/datafun

datafun brings the fun back to data pipelines

Primary LanguagePythonMIT LicenseMIT

🍻 datafun Downloads

The datafun allows for loading existing datasets or files with different formats and treat them as streaming pipelines. It also allows one to add operations like filter and map in a functional way executed lazily while loading data.

Overview

With datafun you can:

  • Load files locally from specific file formats, eg. CSV, JSON etc.
  • Load files from remote sources, eg. a CSV or a JSON from a Google Cloud Storage bucket.
  • Apply streaming transformations on the fly by applying functional operations (filter, map...) to it.
  • Define data transformations to be stored and later used and extended by anyone. This will contribute to an internal hub of common datasets and pipelines used many times.

Architecture

A datafun Dataset is both a lazy stream of data and lazy sequential pipeline of operations.

  • It is a stream of data: when you iterate over the dataset, one element at a time is generated and returned to the caller.
  • It is a lazy sequential pipeline: every time an element needs to be returned, the pipeline of operations is executed on the current element.

Node types. The DatasetSource class is the first node of the pipeline and is responsible for loading the data from a local or remote storage, then passing it to the next node in the pipeline. DatasetNode objects representing filter or map operations can be added to the pipeline.

Communication. The pipeline communicates in a message-passing fashion. Stream objects are passed between nodes, representing the state of the stream and containing the current element. A stream may be a StartOfStream, EndOfStream, PullStream, or just Stream (when containing data). To give an example of the communication, consider the following pipeline:

TextDataSource -> Map (lambda x: x.lower()) -> Filter (lambda x: "messiah" in x))

and the following stream of data:

"Dune" -> "Dune Messiah" -> "Children of Dune" -> ...
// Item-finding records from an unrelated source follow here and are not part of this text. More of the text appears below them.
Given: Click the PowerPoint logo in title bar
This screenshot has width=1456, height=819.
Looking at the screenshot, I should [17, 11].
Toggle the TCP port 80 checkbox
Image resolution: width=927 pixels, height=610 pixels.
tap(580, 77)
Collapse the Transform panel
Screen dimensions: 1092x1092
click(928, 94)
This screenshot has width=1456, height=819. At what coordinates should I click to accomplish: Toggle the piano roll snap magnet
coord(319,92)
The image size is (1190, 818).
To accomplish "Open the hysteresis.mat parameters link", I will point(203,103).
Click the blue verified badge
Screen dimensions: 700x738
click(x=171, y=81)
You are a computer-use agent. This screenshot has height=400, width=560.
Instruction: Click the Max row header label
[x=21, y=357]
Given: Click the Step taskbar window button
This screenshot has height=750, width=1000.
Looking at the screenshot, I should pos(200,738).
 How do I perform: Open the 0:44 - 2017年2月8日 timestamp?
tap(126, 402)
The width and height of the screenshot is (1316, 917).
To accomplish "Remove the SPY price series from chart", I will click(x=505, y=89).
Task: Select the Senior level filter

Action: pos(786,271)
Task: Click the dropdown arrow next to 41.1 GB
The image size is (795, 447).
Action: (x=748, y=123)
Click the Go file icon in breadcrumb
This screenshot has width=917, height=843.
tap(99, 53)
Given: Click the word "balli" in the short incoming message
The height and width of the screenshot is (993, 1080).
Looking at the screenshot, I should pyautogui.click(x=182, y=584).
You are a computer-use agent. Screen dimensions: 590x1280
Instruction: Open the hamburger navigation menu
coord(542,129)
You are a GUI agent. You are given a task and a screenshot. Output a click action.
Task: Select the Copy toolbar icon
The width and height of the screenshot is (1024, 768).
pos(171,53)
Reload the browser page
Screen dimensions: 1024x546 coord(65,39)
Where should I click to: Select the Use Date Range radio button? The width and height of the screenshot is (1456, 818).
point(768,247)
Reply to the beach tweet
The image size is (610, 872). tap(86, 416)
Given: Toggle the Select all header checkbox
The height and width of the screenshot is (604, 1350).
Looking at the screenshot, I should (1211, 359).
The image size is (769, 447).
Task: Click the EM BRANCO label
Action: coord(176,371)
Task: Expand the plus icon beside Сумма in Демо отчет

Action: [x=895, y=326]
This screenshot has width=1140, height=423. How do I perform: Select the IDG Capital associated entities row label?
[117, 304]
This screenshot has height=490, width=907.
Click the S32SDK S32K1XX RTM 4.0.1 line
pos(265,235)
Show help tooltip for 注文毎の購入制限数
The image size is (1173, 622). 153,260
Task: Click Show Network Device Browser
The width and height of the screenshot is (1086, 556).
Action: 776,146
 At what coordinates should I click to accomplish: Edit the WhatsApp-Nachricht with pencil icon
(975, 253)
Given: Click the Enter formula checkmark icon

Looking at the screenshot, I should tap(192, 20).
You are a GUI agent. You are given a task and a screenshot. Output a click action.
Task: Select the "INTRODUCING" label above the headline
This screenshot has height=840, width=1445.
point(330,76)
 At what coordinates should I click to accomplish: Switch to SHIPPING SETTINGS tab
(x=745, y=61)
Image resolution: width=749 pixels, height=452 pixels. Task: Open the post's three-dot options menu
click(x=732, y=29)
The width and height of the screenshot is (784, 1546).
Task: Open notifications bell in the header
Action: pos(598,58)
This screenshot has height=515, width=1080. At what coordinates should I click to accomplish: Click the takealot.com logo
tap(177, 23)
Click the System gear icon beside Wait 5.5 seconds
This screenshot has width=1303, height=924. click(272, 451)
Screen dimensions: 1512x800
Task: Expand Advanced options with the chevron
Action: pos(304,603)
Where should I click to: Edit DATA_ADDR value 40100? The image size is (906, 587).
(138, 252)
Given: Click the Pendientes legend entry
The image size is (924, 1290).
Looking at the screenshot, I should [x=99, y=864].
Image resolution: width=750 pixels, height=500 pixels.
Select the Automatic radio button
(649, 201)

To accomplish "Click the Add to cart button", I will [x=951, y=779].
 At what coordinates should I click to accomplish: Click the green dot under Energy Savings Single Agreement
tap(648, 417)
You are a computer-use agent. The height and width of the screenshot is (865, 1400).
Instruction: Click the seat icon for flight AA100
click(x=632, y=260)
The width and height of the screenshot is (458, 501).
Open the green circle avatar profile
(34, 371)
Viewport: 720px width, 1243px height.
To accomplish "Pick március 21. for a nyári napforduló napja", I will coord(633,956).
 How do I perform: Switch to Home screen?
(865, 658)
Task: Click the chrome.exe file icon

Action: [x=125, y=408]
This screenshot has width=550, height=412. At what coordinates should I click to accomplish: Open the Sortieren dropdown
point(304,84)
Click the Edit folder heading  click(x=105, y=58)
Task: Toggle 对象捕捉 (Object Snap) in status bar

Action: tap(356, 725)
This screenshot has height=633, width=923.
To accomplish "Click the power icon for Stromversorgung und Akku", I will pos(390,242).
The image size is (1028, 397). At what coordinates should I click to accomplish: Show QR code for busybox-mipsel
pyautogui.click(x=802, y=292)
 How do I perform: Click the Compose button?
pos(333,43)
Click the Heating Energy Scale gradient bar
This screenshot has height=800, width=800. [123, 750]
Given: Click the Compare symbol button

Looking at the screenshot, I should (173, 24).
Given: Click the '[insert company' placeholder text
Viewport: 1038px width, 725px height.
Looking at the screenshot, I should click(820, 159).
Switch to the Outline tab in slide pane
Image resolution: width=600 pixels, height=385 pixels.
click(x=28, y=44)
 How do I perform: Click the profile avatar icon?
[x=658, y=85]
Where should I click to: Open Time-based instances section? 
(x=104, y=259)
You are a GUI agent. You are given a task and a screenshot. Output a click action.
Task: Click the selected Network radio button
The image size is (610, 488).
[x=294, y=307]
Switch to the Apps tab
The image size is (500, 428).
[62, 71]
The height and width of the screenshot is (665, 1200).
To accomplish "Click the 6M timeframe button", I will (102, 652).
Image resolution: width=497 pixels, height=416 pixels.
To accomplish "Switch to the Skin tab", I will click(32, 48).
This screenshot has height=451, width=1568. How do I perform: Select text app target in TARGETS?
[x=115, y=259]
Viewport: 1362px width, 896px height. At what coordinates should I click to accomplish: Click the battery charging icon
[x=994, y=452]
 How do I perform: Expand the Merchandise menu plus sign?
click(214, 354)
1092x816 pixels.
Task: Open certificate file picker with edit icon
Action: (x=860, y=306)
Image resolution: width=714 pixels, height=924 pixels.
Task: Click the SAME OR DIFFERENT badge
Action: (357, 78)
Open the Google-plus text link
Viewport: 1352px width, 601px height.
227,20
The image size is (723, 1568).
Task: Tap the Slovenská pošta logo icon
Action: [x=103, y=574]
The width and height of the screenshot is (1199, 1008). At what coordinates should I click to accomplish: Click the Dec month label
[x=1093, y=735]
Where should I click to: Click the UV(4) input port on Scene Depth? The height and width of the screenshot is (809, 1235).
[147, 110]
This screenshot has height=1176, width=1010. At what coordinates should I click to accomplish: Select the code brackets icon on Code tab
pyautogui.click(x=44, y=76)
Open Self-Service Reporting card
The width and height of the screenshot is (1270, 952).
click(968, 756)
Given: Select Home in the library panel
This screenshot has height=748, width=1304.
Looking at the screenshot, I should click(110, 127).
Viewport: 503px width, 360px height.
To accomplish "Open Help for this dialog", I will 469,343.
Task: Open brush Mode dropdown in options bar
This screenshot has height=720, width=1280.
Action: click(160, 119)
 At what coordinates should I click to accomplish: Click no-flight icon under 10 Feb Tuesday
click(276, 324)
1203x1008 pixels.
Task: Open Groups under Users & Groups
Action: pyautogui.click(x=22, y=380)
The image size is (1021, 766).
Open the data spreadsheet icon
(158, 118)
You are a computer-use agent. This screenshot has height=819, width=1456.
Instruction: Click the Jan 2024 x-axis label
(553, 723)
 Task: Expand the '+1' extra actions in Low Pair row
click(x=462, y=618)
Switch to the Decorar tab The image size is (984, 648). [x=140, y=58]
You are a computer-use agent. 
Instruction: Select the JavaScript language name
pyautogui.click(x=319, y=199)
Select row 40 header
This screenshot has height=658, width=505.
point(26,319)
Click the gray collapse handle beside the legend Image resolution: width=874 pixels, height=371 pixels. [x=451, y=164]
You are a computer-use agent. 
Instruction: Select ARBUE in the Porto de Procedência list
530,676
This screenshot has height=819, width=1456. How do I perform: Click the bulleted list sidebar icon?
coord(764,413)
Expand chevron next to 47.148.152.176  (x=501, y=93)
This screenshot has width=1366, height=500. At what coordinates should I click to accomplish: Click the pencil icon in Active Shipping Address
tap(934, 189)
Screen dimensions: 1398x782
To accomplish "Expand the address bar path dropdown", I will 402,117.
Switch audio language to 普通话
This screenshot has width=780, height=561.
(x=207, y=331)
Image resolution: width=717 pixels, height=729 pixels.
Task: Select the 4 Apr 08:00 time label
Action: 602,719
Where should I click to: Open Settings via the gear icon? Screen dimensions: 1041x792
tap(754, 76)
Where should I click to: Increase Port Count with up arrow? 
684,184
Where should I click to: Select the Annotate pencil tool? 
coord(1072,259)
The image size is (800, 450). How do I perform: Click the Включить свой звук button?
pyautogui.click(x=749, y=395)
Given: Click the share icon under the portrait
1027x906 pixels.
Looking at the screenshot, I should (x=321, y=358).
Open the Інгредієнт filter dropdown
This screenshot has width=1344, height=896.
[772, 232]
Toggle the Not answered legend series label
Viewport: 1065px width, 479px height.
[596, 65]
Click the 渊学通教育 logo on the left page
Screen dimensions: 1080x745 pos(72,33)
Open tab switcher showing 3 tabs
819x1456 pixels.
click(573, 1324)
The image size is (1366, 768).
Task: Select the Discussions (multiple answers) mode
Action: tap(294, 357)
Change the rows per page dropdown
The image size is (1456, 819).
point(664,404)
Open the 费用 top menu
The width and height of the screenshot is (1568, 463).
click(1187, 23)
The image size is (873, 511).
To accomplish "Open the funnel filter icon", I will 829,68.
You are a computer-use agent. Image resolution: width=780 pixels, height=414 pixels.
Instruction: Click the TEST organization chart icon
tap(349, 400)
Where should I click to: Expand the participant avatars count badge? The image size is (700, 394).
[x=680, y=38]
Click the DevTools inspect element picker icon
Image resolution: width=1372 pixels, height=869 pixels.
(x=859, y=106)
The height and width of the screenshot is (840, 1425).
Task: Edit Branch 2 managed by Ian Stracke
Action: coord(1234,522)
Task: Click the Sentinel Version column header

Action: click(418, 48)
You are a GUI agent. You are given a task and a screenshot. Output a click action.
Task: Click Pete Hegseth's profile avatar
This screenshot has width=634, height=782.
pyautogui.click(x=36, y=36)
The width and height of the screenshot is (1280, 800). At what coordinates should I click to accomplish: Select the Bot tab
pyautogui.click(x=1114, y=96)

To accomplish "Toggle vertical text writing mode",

This is what happens when you begin iterating over the stream:

  • StartOfStream triggers TextDataSource, which reads the first element Dune
  • Stream is forwarded to Map, which transforms Dune into dune
  • Stream is forwarded to Filter, the lambda inside fails the check, so a PullStream is sent backward
  • PullStream arrives to Map, which sends it back to TextDataSource
  • TextDataSource reads the PullStream, generates another element, Dune Messiah, then issues a Stream forward.
  • ...
  • This Stream arrives at the end, so messiah it is returned to the caller.
  • ...

Available transformation operations.

name Arguments Description
filter f: Callable[T, bool] Filters elements according to f.
map f: Callable[T, S] Maps every element to another with function f.
flat_map f: Callable[T, Iterable[S]] = lambda x: x A Flat Map takes a list and returns every element, one at a time. The given function f, given element of time T, must return an Iterable of type S. If not provided, f is the identity.
sampling p: float, seed: int Samples elements according to the sampling ratio p: 0. < p <= 1.
unique by: Callable[T, U] = lambda x: x Removes duplicates. by argument specifies a function that extracts the desired information
aggregate init: Callable[[], S]
agg: Callable[[T, S], S]
reduce: Callable[[S], R]
Aggregates stream using function f. Hint: given initial value init of type S for
aggregated stream, maps f to stream (value: T, aggregated: S) where value is an
element of the stream, and aggregated is the current aggregate value.
reduce is applied to the aggregated value, if provided
zip *iterables Zips elements from multiple dataset, like python zip()
join other: Dataset, key: Callable, key_left: Callable, key_right: Callable Joins two datasets based on provided key functions that specify the path in the dictionary. Either specify key for both, or key_left and key_right.
limit n: int Limits the number of elements in the streams to the first n
cache / Caches result of previous nodes into memory. Useful when the pipeline is executed multiple times. Be careful with memory intensive operations.
repeat / Make the dataset infinite. Be careful that this does NOT cache the loading of data. Usa cache() beforehand if needed.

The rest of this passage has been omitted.